::: MATERIAL PROVIDED
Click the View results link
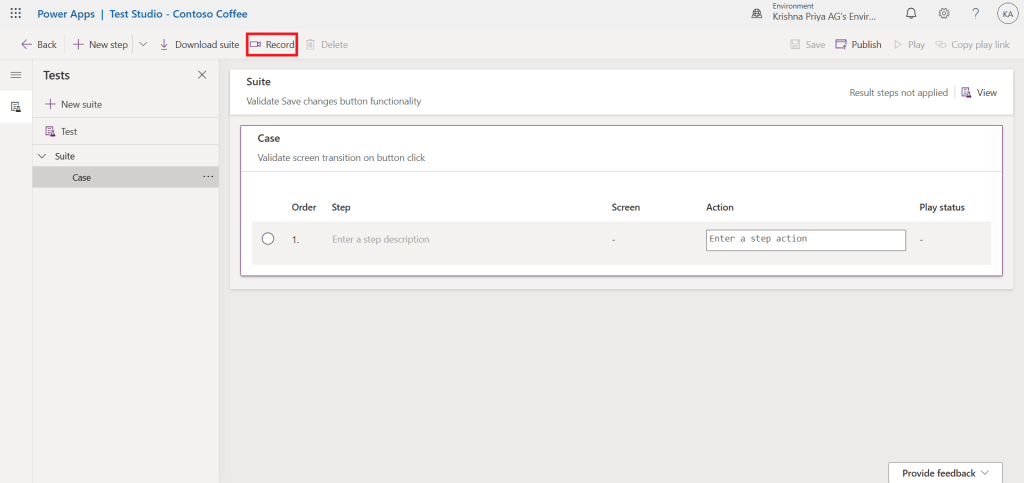The height and width of the screenshot is (483, 1024). tap(979, 93)
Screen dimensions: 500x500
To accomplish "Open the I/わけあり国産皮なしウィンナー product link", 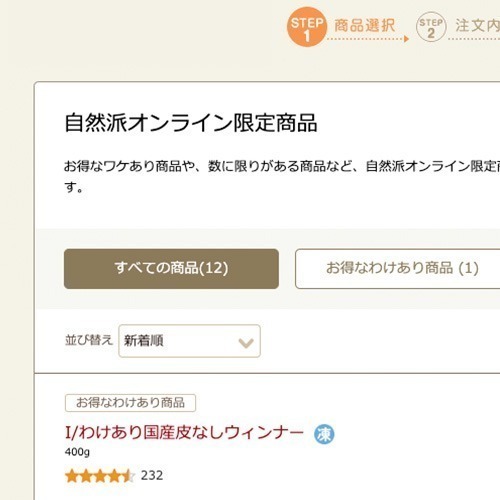I will (184, 433).
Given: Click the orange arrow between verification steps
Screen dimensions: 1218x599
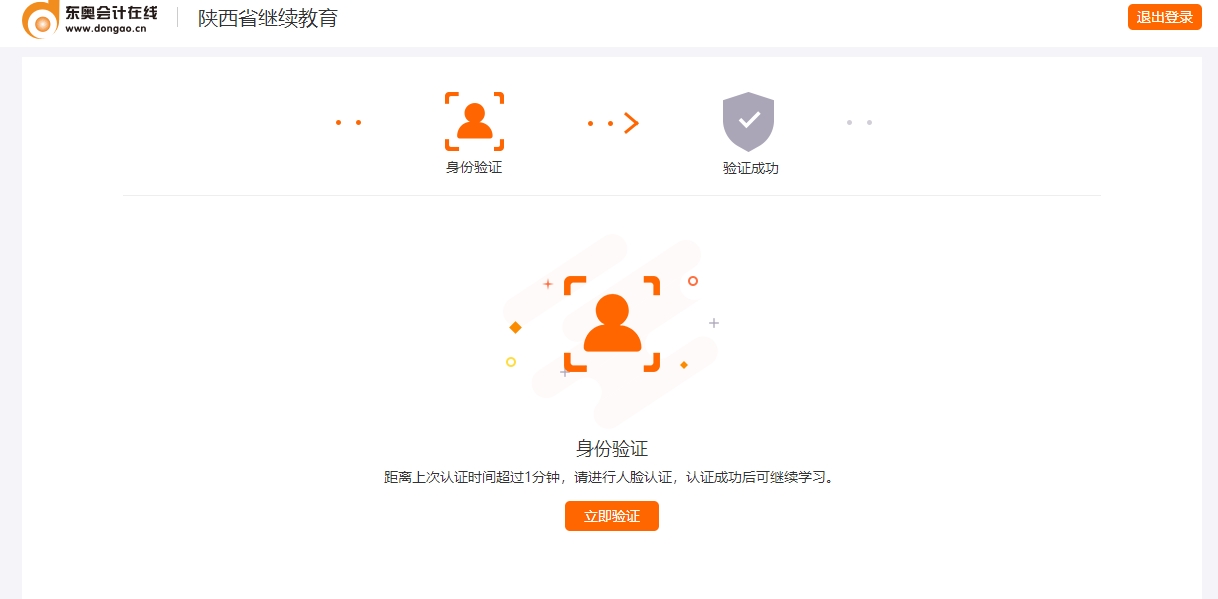Looking at the screenshot, I should pos(631,122).
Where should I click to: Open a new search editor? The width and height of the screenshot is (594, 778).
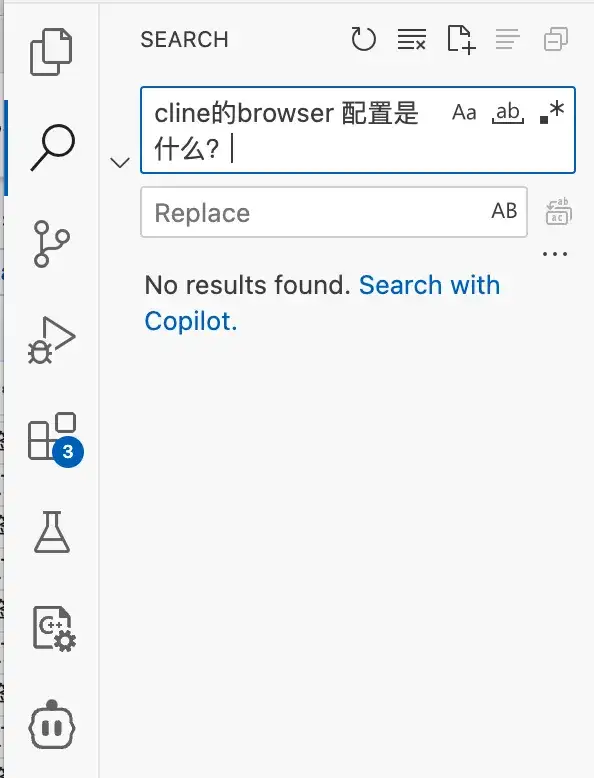click(462, 39)
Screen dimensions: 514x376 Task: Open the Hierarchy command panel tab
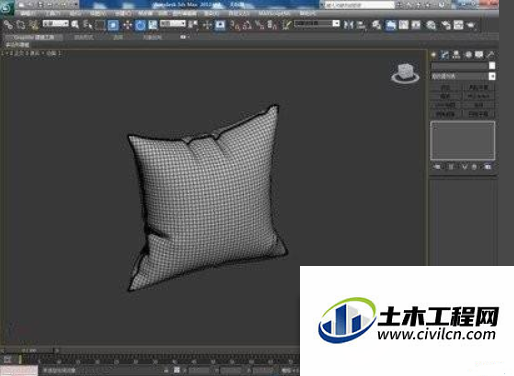[x=456, y=55]
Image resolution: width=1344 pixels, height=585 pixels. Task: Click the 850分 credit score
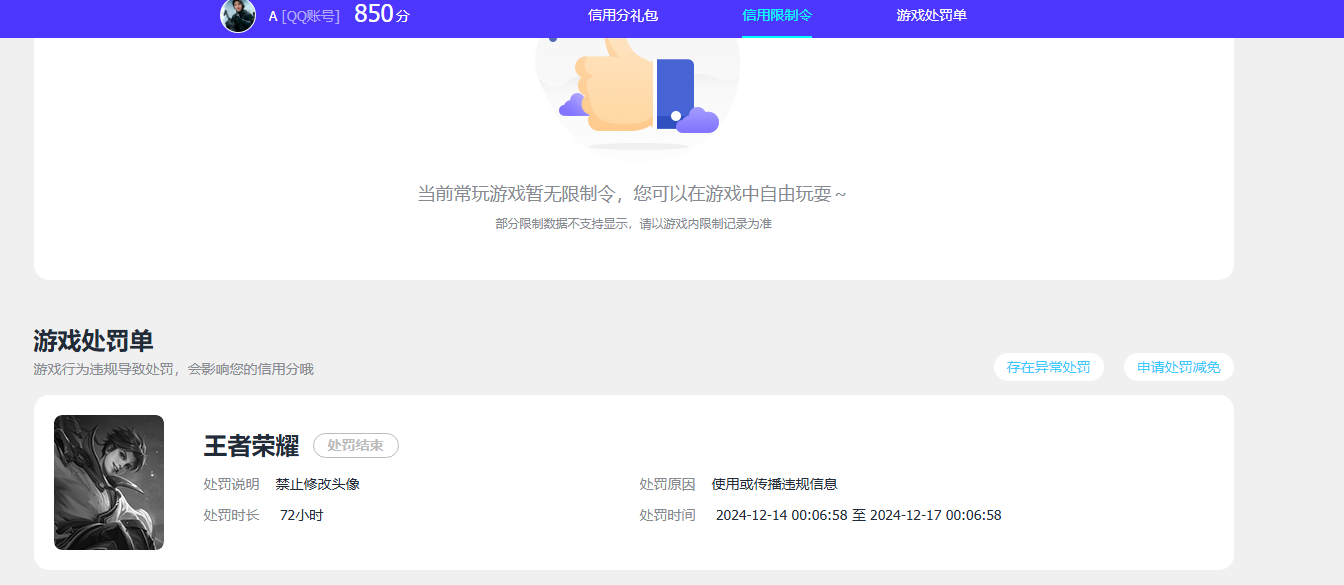pos(382,15)
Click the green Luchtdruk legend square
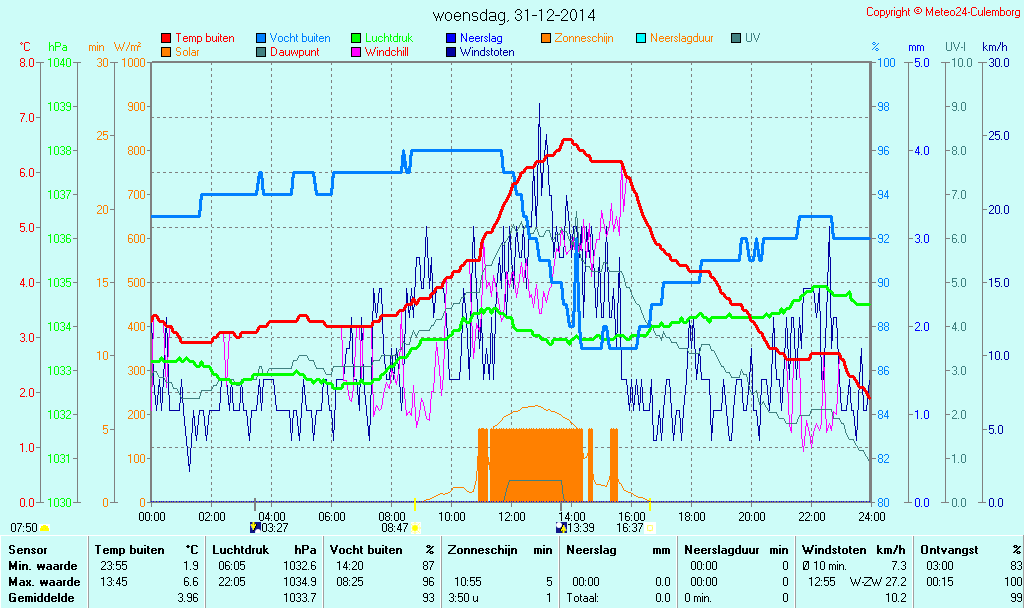The width and height of the screenshot is (1026, 608). coord(356,38)
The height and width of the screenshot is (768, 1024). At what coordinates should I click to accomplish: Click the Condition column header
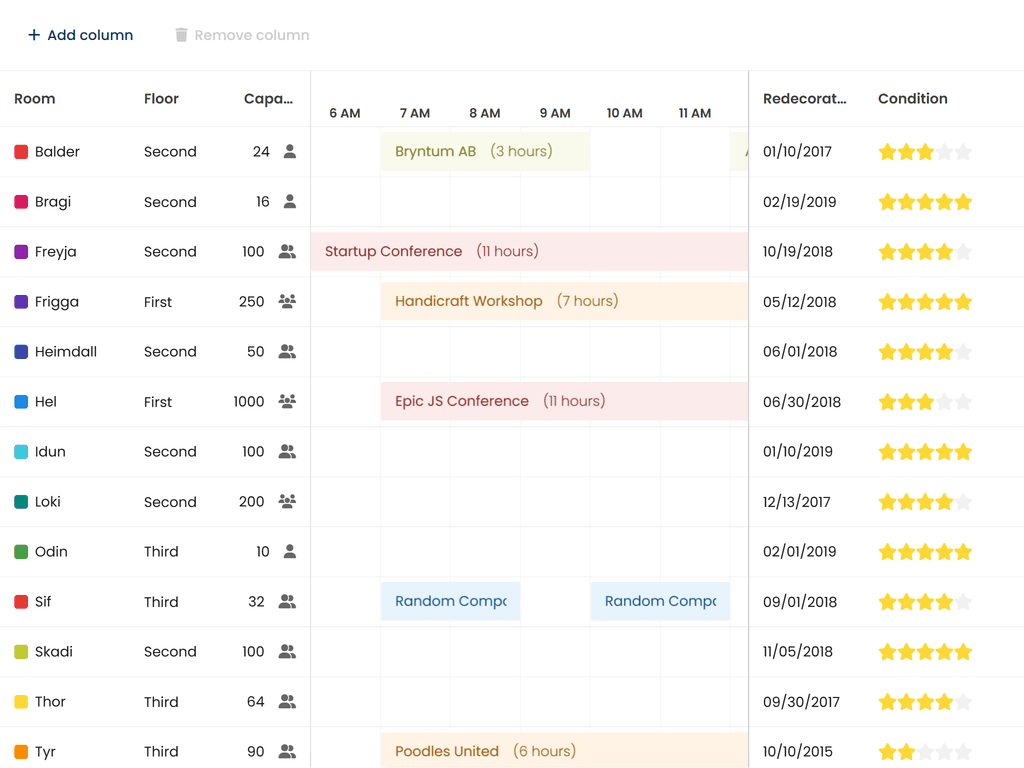point(912,99)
::::::
EXERCISE INSTRUCTIONS ->
Please transcribe exactly the lines from the one containing "Image resolution: width=1344" through the final line of the data, including both, and nothing else. Pictures are to be left out.

EXERCISE SOLUTION ->
Image resolution: width=1344 pixels, height=585 pixels. Task: Click the 850分 credit score
pos(382,15)
Click the green Luchtdruk legend square
The width and height of the screenshot is (1026, 608). coord(356,38)
The height and width of the screenshot is (768, 1024). At what coordinates should I click to accomplish: Click the Condition column header
point(912,99)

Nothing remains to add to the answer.